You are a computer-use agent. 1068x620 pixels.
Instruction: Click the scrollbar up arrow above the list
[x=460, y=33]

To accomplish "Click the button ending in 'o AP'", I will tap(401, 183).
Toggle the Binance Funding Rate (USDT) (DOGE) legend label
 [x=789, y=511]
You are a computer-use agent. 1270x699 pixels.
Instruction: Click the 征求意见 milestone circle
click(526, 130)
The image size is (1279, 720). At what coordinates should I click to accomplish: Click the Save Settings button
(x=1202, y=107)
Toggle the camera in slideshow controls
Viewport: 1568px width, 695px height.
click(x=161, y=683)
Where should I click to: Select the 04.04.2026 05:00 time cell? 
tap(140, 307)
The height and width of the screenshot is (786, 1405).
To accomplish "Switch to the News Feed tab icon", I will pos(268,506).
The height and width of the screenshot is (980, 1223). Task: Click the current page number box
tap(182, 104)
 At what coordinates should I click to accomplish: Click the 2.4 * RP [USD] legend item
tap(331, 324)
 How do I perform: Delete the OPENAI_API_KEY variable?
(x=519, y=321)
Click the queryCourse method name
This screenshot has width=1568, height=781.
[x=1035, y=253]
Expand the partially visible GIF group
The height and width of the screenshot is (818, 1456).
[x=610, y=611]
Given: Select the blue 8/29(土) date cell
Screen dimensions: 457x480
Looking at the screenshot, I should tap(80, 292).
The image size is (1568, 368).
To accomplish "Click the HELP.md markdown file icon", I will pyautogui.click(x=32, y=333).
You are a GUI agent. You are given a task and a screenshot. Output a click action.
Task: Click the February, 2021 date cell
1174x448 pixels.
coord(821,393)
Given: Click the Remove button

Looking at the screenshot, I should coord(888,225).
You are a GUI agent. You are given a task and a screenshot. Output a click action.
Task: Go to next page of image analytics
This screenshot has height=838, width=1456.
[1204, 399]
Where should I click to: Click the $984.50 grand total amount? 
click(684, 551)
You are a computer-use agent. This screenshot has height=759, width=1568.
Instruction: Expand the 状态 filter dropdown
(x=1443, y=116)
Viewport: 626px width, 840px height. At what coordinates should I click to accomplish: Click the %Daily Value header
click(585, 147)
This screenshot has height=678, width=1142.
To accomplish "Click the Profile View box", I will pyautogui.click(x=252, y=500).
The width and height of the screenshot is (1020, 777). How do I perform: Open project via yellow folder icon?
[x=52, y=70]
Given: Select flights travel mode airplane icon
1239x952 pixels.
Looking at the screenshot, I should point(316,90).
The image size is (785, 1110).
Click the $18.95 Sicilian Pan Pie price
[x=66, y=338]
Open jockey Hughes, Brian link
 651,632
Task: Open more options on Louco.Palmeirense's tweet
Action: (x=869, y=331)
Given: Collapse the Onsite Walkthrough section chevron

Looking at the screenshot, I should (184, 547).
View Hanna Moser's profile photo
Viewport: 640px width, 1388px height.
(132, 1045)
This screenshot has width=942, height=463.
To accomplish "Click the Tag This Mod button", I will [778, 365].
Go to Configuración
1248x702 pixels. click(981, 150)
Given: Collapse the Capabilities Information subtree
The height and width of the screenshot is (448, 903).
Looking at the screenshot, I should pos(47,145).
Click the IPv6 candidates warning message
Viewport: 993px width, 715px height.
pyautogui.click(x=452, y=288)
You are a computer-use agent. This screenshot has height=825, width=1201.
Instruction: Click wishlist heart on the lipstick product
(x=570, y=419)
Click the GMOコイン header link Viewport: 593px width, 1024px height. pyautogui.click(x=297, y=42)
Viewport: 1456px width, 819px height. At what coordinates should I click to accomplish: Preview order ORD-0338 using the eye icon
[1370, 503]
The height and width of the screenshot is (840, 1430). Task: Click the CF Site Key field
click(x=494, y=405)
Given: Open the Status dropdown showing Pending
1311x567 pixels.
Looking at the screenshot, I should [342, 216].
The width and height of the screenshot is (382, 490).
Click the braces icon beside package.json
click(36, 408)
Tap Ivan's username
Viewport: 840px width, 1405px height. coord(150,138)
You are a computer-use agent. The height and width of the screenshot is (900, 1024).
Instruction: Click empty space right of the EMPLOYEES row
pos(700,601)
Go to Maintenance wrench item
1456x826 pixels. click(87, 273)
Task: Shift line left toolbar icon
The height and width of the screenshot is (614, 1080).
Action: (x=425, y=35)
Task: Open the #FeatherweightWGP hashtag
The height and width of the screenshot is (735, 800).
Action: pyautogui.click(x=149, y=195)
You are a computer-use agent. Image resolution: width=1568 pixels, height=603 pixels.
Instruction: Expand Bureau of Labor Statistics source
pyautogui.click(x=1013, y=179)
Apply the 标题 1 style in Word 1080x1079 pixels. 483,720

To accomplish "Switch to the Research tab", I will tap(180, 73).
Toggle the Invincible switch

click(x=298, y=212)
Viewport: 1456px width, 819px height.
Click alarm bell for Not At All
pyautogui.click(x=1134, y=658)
□ □ □
In the rows from the line with "has height=759, width=1568." up to and including the line with "[x=52, y=70]", change "screenshot" to "image" and give back only those lines, otherwise unaltered.

You are a computer-use agent. This image has height=759, width=1568.
Instruction: Expand the 状态 filter dropdown
(x=1443, y=116)
Viewport: 626px width, 840px height. At what coordinates should I click to accomplish: Click the %Daily Value header
click(585, 147)
This image has height=678, width=1142.
To accomplish "Click the Profile View box", I will pyautogui.click(x=252, y=500).
The width and height of the image is (1020, 777). How do I perform: Open project via yellow folder icon?
[x=52, y=70]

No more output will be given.